Dunn: Like many people coming to these queens, one has a lot of preconceptions. I was very struck by how much more complex and interesting they were as characters. Elizabeth was so much more than this rather controlled, uptight virgin queen. It struck me so much how emotional she was in circumstances; there’s no sense that she was freakishly manlike or lacking a heart, which is part of the caricature of her. Particularly striking to me was how she genuinely seemed to care about the people, which is quite a rarity in somebody of her status at this period in history. She certainly had seen the terrible depredations that war had brought to the people and the country during the time of her father, Henry VIII, and his wars in France. And then of course, the continuing war that Mary I, her sister, involved England in because of her marriage to Philip II of Spain. I think she determined very early that she was going to avoid spilling English blood at all costs. That sort of tenderness toward her people very much struck me. This awareness that she rules with the support of her people, even though she’s an autocratic ruler with more power than any president or prime minister or monarch today, but she understands, she has no standing army, she rules with the grace of her people. That’s extremely intuitively wise and modern. It is truly revolutionary that she decides she’s going to do it on her own, for whatever reasons.
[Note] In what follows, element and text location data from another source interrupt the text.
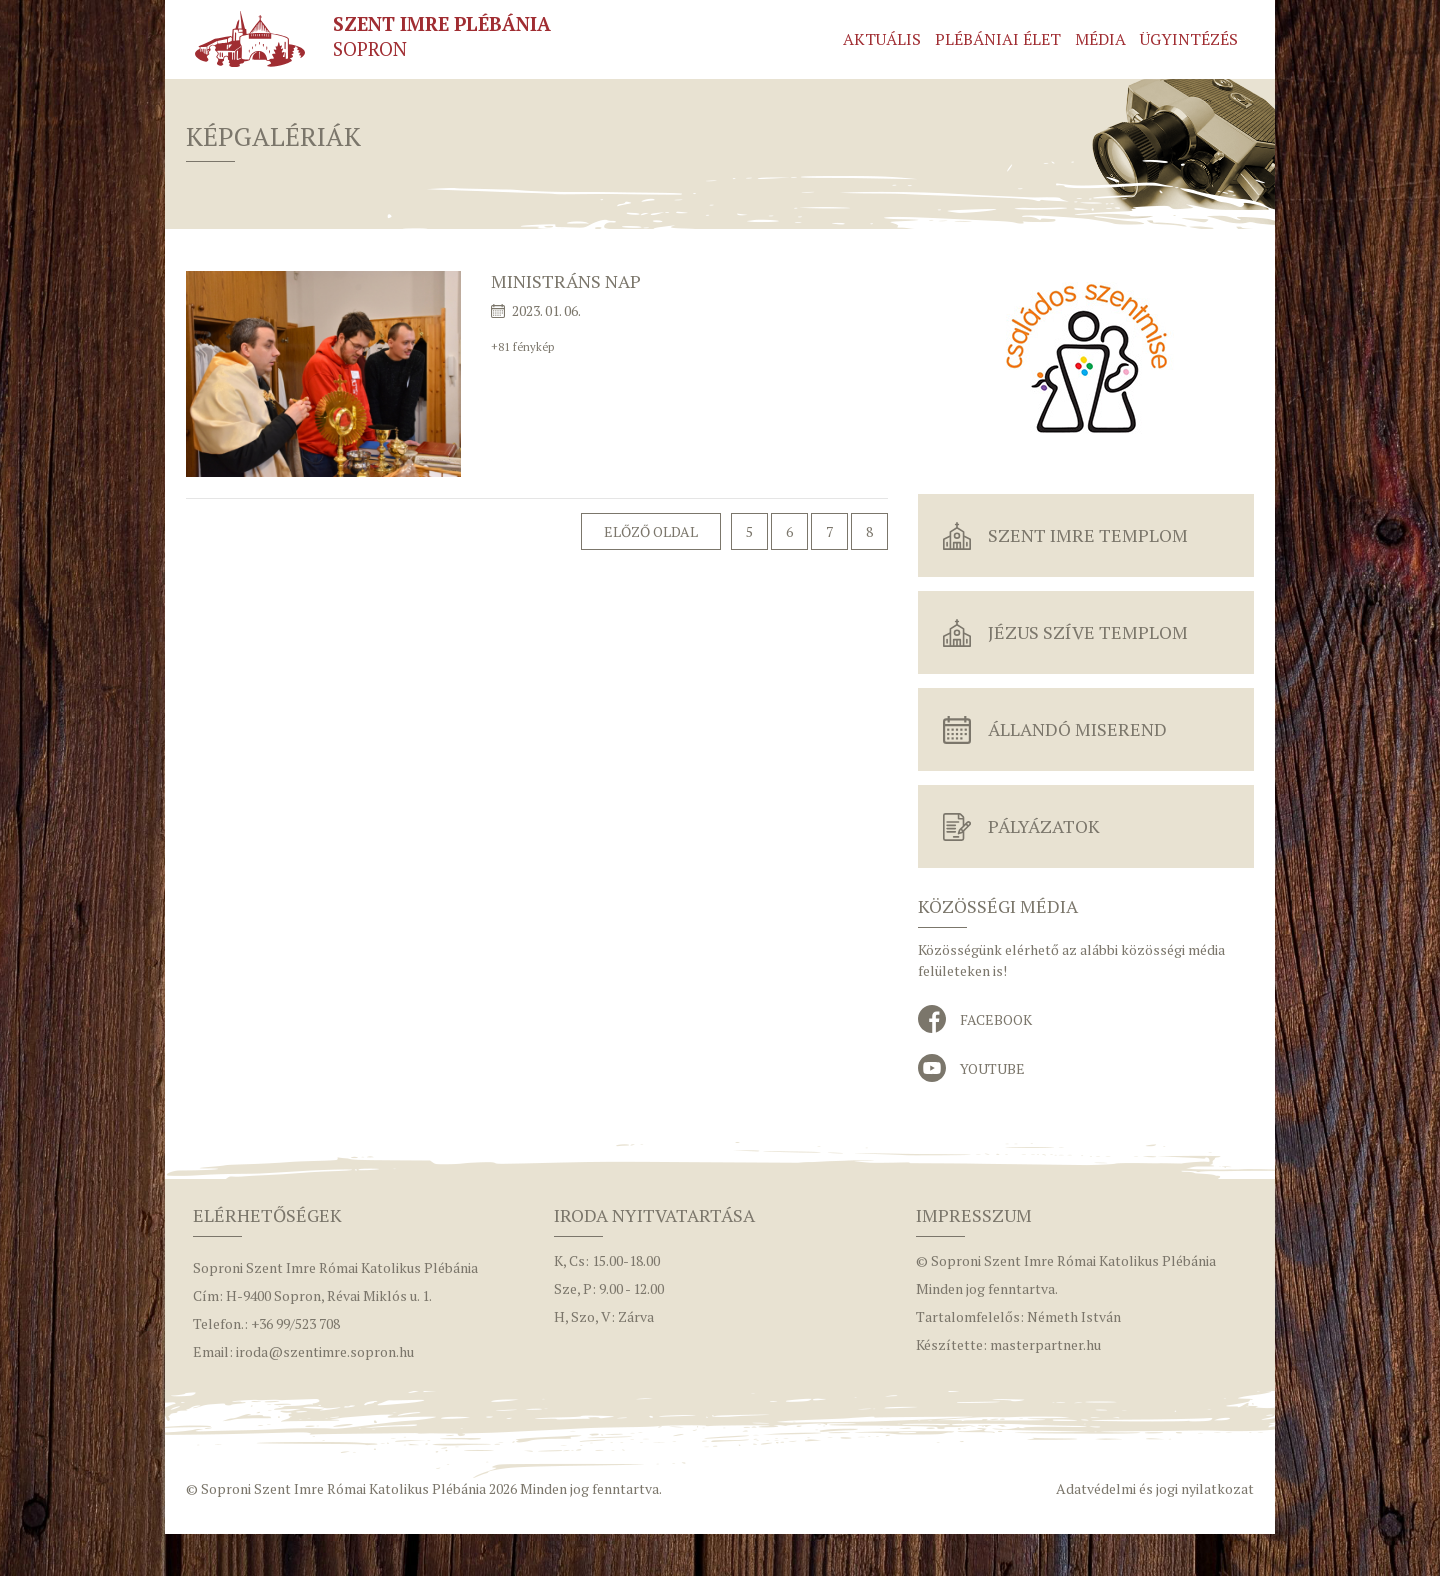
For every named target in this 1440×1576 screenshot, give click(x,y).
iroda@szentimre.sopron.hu (325, 1351)
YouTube (992, 1068)
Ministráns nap (566, 281)
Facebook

She decides so young that she’s not going to marry, though everything she has ever learned makes her realize that you have to marry, particularly if you’re a queen and particularly to secure the succession. That is so independent-minded of her.
BH: And Mary?
Dunn: Mary’s so often been seen as a sort of vapid romantic heroine who’s got a rather poor taste in men, but she was surprisingly intelligent and forceful and adventurous, and ruthless actually, when it came to important decisions in her life. She was a woman of terrific physical energy. Being confined was extremely difficult for her. Mary had a very strong sense of herself as an important queen. And being just queen of Scotland was not nearly as important as being queen of France—which of course she was fleetingly for a year—or queen of England. She agitated like mad to be named as Elizabeth’s successor, which of course Elizabeth resisted just as strongly. Mary was much more a woman of adventure and extrovert energy. BH: What reactions are you getting to Elizabeth & Mary?
Dunn: What has interested me so much in doing the book and also in going around talking to various groups in America is what modern resonances there are. It’s the whole debate of how we deal with different approaches to leadership, the different aspects of women and power. It’s really interesting in an election year, for me as an outsider, looking at American women who to European women like me always seem to be leading the field as far as breaking through the glass ceilings of business and industry and media, and yet the total absence of them as possible presidential candidates or even running mates is really very, very interesting. You begin to wonder whether there aren’t as many prejudices in some ways against women getting the absolute top job and presiding over men; it’s as difficult for women now, as it was for Elizabeth and Mary 450 years ago. J.S.